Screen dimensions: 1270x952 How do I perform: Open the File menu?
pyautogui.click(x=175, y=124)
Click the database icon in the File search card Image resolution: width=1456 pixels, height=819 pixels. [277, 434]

---

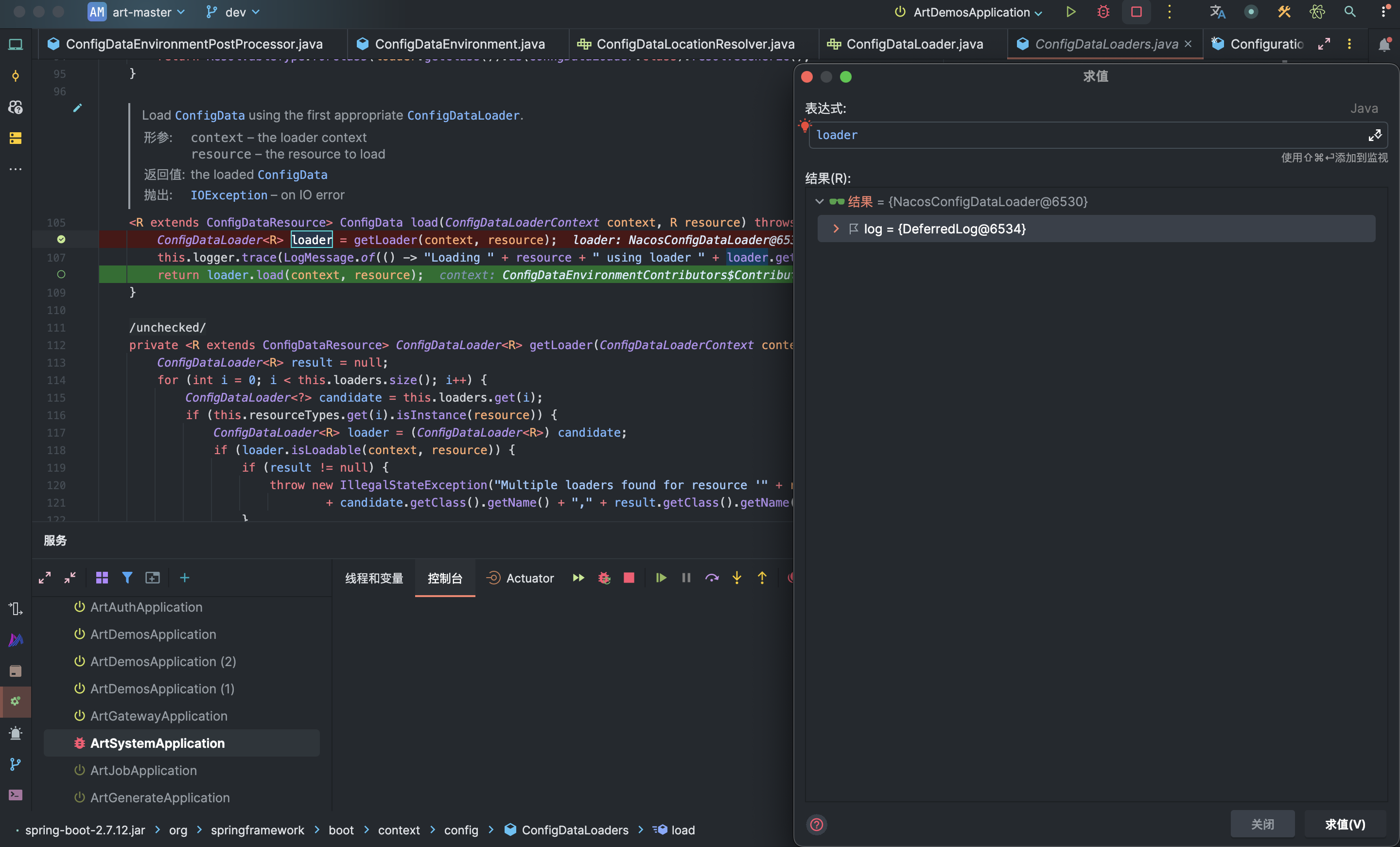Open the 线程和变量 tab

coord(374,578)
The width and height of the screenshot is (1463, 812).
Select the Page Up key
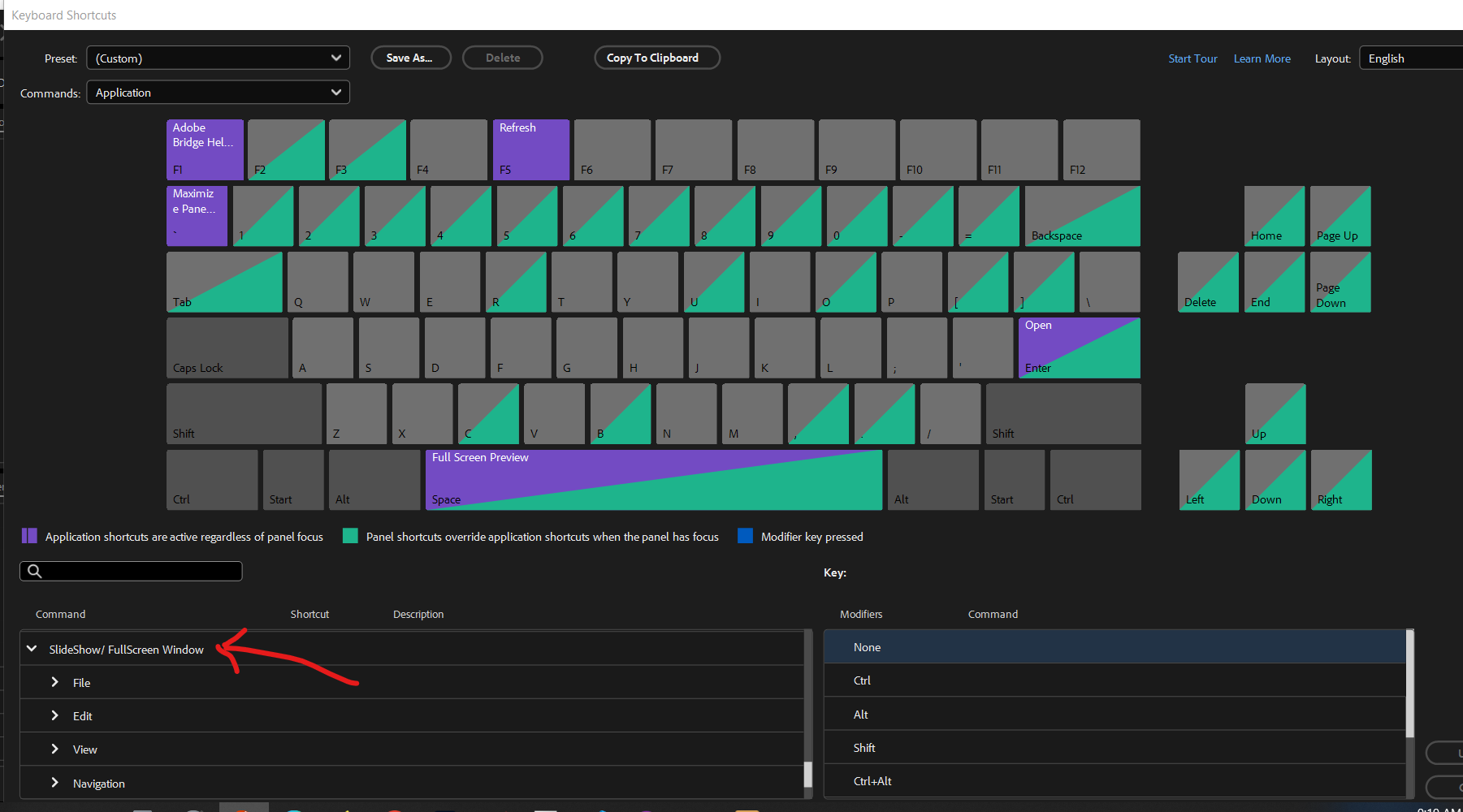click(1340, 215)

• Exercise objective
Please give back, exactly as it stands above, the stretch from the line with "Screen dimensions: 1270x952" through the line with "Click the database", and no line outside it.

• Result for this task
Screen dimensions: 1270x952 How do I perform: Open the File menu?
pyautogui.click(x=175, y=124)
Click the database icon in the File search card Image resolution: width=1456 pixels, height=819 pixels. [277, 434]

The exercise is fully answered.